Covid-19 has obviously had an impact on data protection, with companies struggling to survive and not having the time or budget to focus on data protection – this has invariably led to a relaxation of compliance at the same time that the digital threat has increased, particularly from phishing emails. Added to this the requirement under contact tracing for hospitality venues to record visitor’s details in the event of a Covid-19 outbreak, with a lack of guidance on how to do this whilst maintaining privacy principles, which has led to varied degrees of GDPR compliance, has increased the risk to our personal data – at a time where data has never been so valuable.
So, has the first 3 years of GDPR been a success despite the rocky road of data compliance?
GDPR has certainly increased the focus that companies give to personal data – the fear of prosecution and fines has improved training and awareness across industries – but there is still no gold standard or formal qualification or accreditation to demonstrate compliance with privacy policies leading to a massive rise in GDPR compliance consultancies.
As individuals, we have more choice over our data.
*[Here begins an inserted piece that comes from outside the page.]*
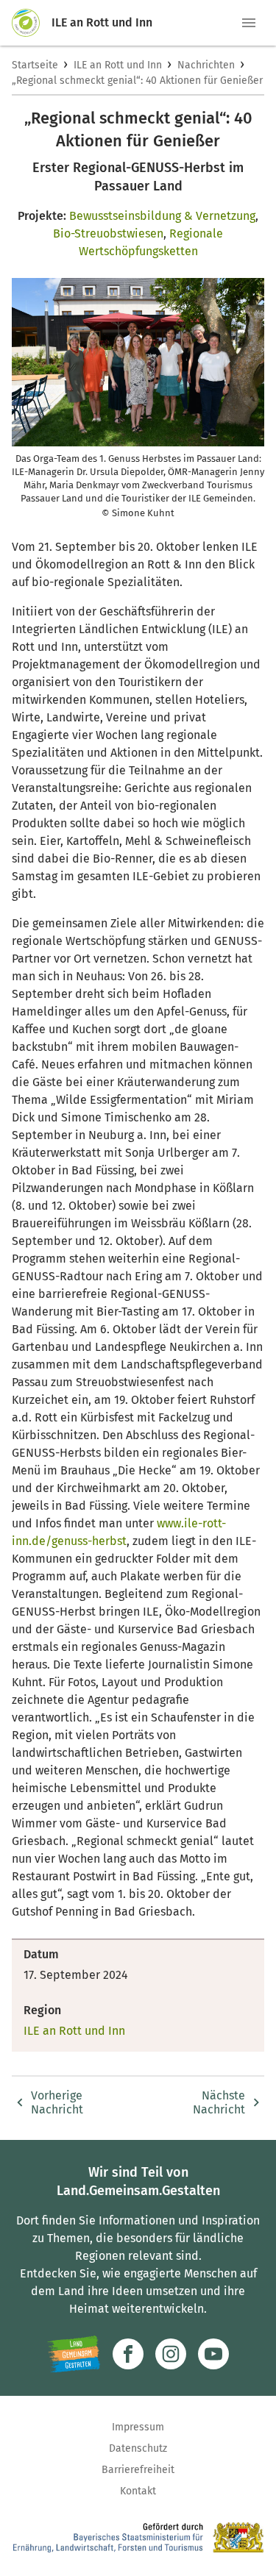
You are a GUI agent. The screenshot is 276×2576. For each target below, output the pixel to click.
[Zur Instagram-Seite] (170, 2353)
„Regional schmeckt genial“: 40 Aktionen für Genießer (137, 80)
Companies are falling over themselves to give data consent choices – Apples latest iOS for example, gives users control over what data their apps can track and Facebook, desperate to overcome the bad PR from their fine, gives unprecedented data control. Indeed, it is the PR fall-out rather than the fines that seems to be the driving force for corporate compliance. GDPR is still new enough that the fines hit the headlines and it has entered the psyche of consumers to chose companies that protect their data.
So, as we (hopefully) exit the Brexit turmoil and the Covid-19 pandemic, what will be next for the ICO?
This year’s focus will include children’s privacy, particularly with the Age Appropriate Design Code coming in to force this year. Ad-Tech and Real Time Bidding (where advertising is bought and sold on a per-impression basis) continues to be a focus with ICO announcing in January that they were recommencing their investigation paused due to Covid-19. The Privacy Shield and Schrems II will no doubt also be up for review, particularly in the light of US/UK trade talks and the UK’s divergence from EU law.
This year also sees a new Information Commissioner appointed in October, who will no doubt have their own priorities to protect individual’s data.